Thanks mate was actually thinking that before couldn't find  hardly any prop firms in Australia  

Possibly London or of course America but I think getting trading experience is the first step.


----------



## SuperGlue (10 January 2014)

Here you go Josh....Prop Traders positions wanting you.

http://www.seek.com.au/job/25787764


----------



## joshwelsh (10 January 2014)

SuperGlue said:


> Here you go Josh....Prop Traders positions wanting you.
> 
> http://www.seek.com.au/job/25787764




thanks mate !!!!

wish me luck, however I don't have a year trading under me so I don't think ill have any luck.

however got to be in it to win it


----------



## SuperGlue (10 January 2014)

joshwelsh said:


> thanks mate !!!!
> 
> wish me luck, however I don't have a year trading under me so I don't think ill have any luck.
> 
> however got to be in it to win it





You have to make you own luck, time is on your side.

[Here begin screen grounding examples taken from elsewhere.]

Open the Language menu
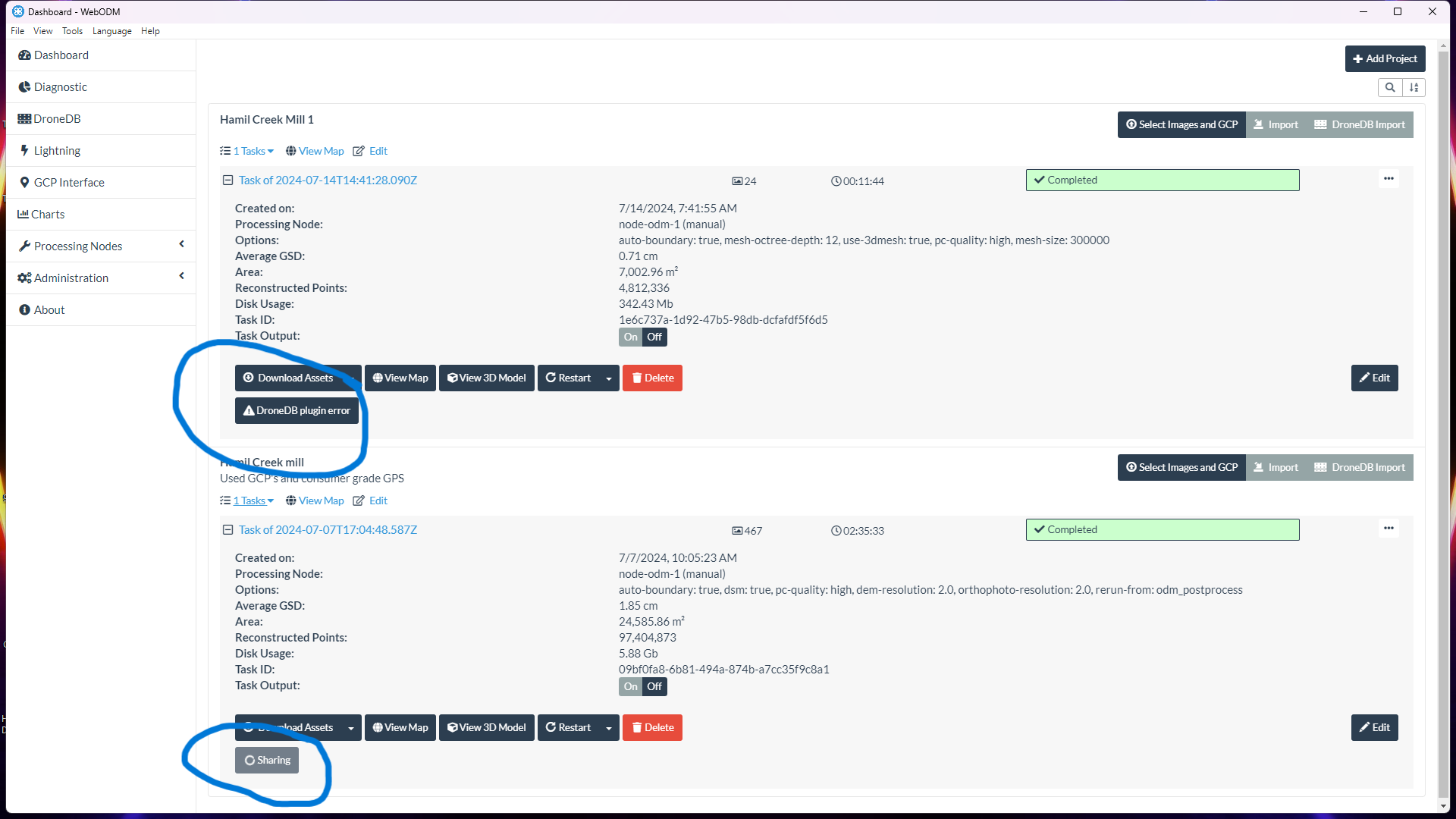Viewport: 1456px width, 819px height. (x=111, y=31)
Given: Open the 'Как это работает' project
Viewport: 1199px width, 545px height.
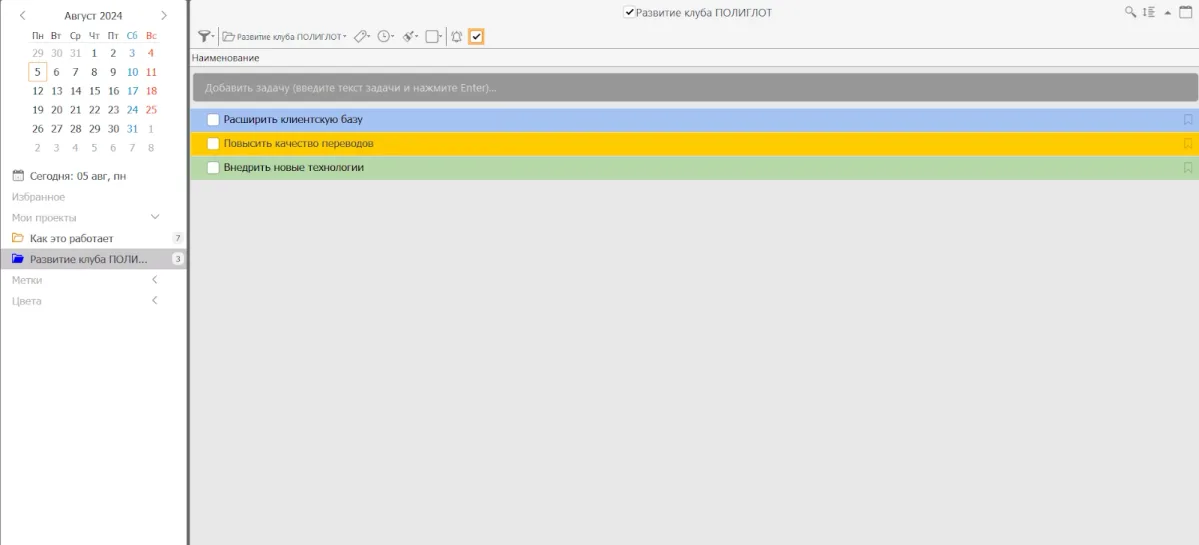Looking at the screenshot, I should tap(72, 238).
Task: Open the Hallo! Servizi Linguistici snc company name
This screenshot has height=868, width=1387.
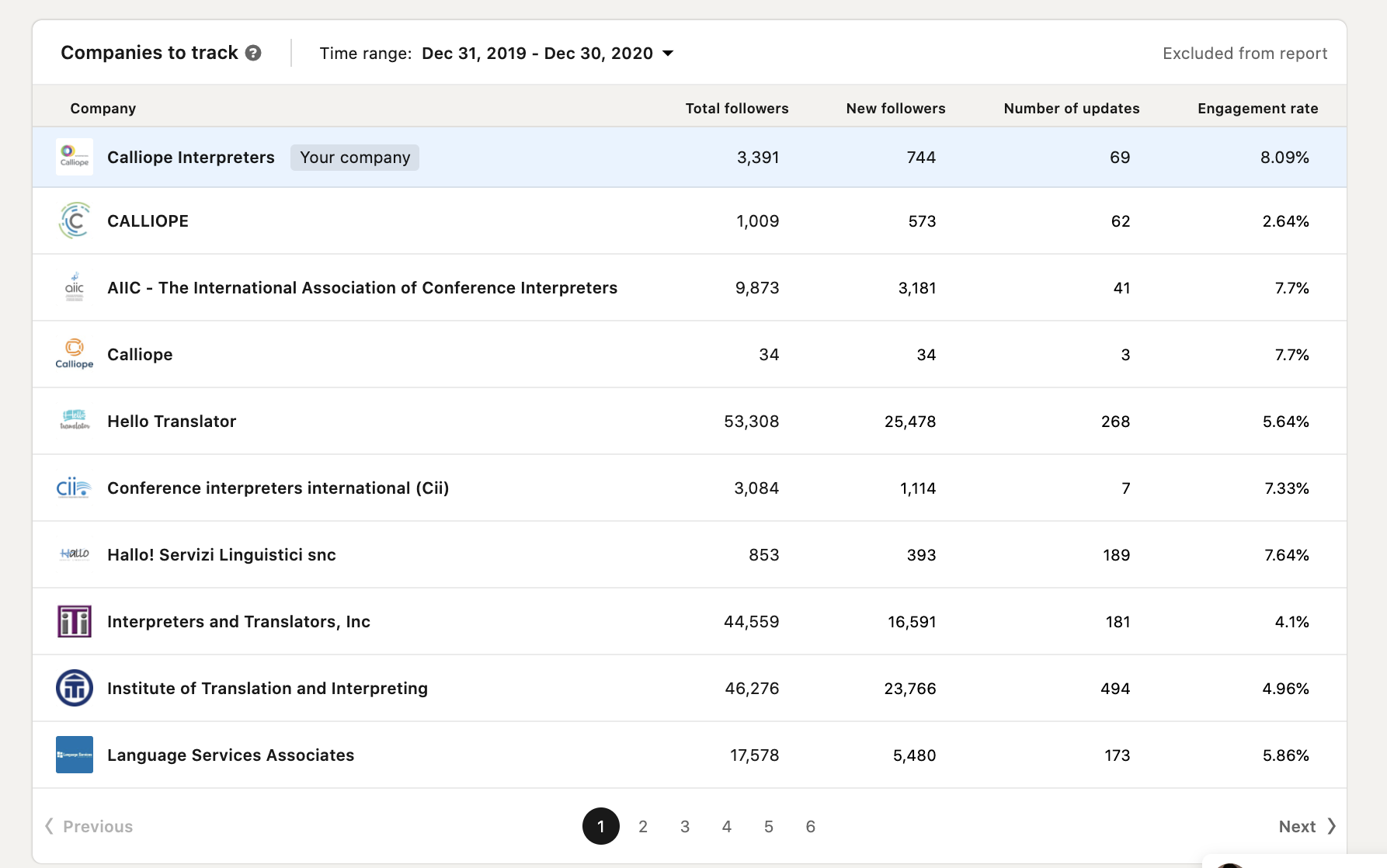Action: 221,554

http://www.propex.net.au/training/getting-started


----------



## joshwelsh (11 January 2014)

SuperGlue said:


> You have to make you own luck, time is on your side.
> 
> http://www.propex.net.au/training/getting-started




your 100% right mate, people always have excuses for why not I just believe if you want something go get it, period.

Thanks for your help much appreciated.


----------



## Trembling Hand (11 January 2014)

joshwelsh said:


> your 100% right mate, people always have excuses for why not I just believe if you want something go get it, period.
> 
> Thanks for your help much appreciated.




Your success is far more likely if you approach these places *with *a track record rather than words of how keen you are.


----------



## joshwelsh (11 January 2014)

Trembling Hand said:


> Your success is far more likely if you approach these places *with *a track record rather than words of how keen you are.




hi mate i understand that, i will still continue my studies and my plan is to use the techniques i learn in February on a demo account then switching to real money once i am confident, i will obviously trade whether i get this job or not so i even if i don't get it now a year down the track with trading experience i will go back to them.

But its worthwhile getting my name in now, if i apply for the same place after having a year of trading experience it will show the employer that i am dead serious about becoming a trader thus improving my chance to get a job there


----------



## RADO (11 January 2014)

joshwelsh from reading your first post it sounds like you have some very high hopes just like every one else that wants to make it in the finance industry. Even if you make it into a prop shop initially you will just be trading a sim account for a few months as a trainee and will probably only have a 1-2% chance that you will get a long term seat there. The prop style of trading is completely different to how most people on this site  are trading, they don't use technical analysis or swing trade like most they are in and out. 

They place their orders via the order book/DOM (depth of market) and some can even trade with out looking at charts at all. And they are mostly scalpers (short term traders). Sometimes people wonder why they are such short term traders, for starters there's no overnight risk because they close out their positions before the market closes. And there's a lot more trading opportunities during the day to catch 7-10 ticks than there is to catch say 30 ticks.

I think if you have experience using platforms like TT X-trader (which is industry standard for prop shops) and jigsaw trader it will make your CV stand out in the bunch of other applicants.

Some good resources for scalping would be 'Guy Bowers' youtube channel and the 'No BS DayTrading'  youtube channel, these two people are legit. But I have to let you know that this style of trading is probally the hardest to learn.



Guy Bower is one of the trainers for Propex, which is one of  Australias biggest prop shops.


----------